Berlin -

14 Jahre ist es her, dass Sanacorp und Cerp Rouen ihr Geschäft in ein Gemeinschaftsunternehmen einbrachten. Damals konnte die französische Genossenschaft etwas mehr Umsatz vorweisen, doch mittlerweile ziehen die deutschen Partner davon.

Sanastera heißt das Gemeinschaftsunternehmen mit Sitz in Bologna, das Sanacorp und der französischen Cerp-Holding Astera zu gleichen Teilen gehört. Ziel war es, ein Gegengewicht zu den paneuropäischen Pharmahändlern wie Phoenix, Alliance und Celesio (heute McKesson) aufzubauen, Synergien heben und Schwankungen bei Umsatz und Ertrag besser ausgleichen zu können. So holte mal der eine Partner etwas mehr an Umsatz und der andere etwas mehr an Ertrag, später lief es andersherum.

Zunächst entfielen 55 Prozent der Erlöse auf die französische Seite. Doch seit der Übernahme des Privatgroßhändlers von der Linde brachten die beiden Schwestergenossenschaften annähernd denselben Umsatz auf die Waage. Weil aber die Genossenschaft aus Planegg in der Folge weitere Niederlassungen in ganz Deutschland eröffnete, stiegen die Umsätze: Seit einigen Jahren steuert Sanacorp den größeren Teil des Umsatzes bei.

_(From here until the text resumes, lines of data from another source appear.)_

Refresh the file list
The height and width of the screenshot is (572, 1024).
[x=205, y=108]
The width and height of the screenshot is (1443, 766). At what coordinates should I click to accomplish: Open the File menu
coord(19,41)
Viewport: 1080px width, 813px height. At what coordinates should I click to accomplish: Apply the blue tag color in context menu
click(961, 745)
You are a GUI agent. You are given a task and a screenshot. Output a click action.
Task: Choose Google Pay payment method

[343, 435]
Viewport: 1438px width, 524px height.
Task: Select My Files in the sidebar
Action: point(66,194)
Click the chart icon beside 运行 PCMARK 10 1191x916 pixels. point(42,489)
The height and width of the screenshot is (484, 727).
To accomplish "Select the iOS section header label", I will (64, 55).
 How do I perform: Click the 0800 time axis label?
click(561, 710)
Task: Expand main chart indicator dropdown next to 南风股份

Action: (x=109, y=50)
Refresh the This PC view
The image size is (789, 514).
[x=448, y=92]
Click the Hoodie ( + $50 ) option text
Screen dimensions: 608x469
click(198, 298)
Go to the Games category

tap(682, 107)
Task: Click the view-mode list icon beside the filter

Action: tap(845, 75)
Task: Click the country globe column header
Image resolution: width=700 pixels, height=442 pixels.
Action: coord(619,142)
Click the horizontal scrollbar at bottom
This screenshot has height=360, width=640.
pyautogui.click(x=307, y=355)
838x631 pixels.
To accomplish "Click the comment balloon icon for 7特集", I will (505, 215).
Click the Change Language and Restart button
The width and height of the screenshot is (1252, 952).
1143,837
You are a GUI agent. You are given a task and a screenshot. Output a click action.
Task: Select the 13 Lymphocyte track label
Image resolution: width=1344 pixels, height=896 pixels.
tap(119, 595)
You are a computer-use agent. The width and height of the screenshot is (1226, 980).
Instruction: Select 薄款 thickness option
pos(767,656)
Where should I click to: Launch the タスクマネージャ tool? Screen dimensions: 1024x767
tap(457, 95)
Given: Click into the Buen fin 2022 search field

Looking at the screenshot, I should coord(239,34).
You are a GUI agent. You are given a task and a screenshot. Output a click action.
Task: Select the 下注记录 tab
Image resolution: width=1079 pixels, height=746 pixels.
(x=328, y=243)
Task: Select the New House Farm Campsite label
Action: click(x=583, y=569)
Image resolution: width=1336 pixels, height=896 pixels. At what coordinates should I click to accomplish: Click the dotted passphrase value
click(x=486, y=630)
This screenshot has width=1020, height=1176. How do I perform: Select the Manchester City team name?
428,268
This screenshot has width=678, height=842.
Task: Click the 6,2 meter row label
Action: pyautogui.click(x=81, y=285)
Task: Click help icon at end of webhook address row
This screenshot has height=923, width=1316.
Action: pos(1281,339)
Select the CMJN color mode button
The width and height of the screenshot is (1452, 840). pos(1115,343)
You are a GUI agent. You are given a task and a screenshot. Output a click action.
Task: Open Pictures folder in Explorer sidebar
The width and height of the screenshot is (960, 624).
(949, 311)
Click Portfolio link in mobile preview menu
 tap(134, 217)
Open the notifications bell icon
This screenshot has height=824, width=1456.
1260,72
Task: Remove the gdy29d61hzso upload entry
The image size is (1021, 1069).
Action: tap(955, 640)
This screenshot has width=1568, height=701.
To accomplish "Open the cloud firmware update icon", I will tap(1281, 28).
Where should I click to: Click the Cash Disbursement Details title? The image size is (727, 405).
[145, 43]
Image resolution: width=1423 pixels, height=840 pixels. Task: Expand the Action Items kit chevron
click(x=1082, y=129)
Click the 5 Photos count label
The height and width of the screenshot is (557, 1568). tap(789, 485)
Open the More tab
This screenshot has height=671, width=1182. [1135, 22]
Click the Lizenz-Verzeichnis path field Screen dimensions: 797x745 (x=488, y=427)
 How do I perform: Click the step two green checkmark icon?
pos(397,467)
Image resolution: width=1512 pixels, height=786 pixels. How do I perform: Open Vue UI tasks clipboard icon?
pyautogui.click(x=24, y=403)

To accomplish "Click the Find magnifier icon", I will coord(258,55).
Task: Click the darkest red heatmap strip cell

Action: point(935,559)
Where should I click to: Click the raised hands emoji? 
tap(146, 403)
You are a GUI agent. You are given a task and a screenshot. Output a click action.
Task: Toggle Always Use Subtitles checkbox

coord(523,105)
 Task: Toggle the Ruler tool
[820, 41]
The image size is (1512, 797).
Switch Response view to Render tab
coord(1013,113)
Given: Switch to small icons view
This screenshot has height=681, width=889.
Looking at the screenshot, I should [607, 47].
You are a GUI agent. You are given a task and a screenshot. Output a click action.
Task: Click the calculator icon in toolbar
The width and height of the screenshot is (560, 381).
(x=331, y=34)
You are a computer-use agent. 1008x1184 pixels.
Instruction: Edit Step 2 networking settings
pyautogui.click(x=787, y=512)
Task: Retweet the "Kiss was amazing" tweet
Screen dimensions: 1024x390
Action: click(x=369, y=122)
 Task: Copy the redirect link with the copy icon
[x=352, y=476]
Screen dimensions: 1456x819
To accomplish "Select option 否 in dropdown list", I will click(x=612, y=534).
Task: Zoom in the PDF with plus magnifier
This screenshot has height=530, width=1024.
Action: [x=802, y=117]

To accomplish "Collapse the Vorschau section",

Der Trend setzte sich im vergangen Jahr fort: Die Sanacorp legte um 6,8 Prozent zu, das war nicht nur mehr als der Durchschnitt im deutschen Pharmagroßhandel (plus 5,5 Prozent), sondern auch mehr, als der Partner in Frankreich (1,8 Prozent) und Belgien (5,1 Prozent) vorweisen konnte. Mit 5,2 Milliarden Euro steuerte Sanacorp nun 55 Prozent zum Gesamtumsatz bei. Zum Vergleich: In Frankreich lagen die Erlöse bei 3,9 Milliarden Euro, in Belgien bei knapp 400 Millionen Euro.

Auf absehbare Zeit dürfte die Schere weiter auseinandergehen: 400 Millionen Euro Jahresumsatz bringt alleine die Übernahme des Privatgroßhändlers Fiebig mit. Im kommenden Jahr soll mit einem neuen Vertriebszentrum in Bad Hersfeld ein letzter Fleck auf der Landkarte geschlossen werden. Es wird dann die 19. Niederlassung sein, während Cerp ganze 32 Depots in Frankreich und vier Vertriebszentren in Belgien hat.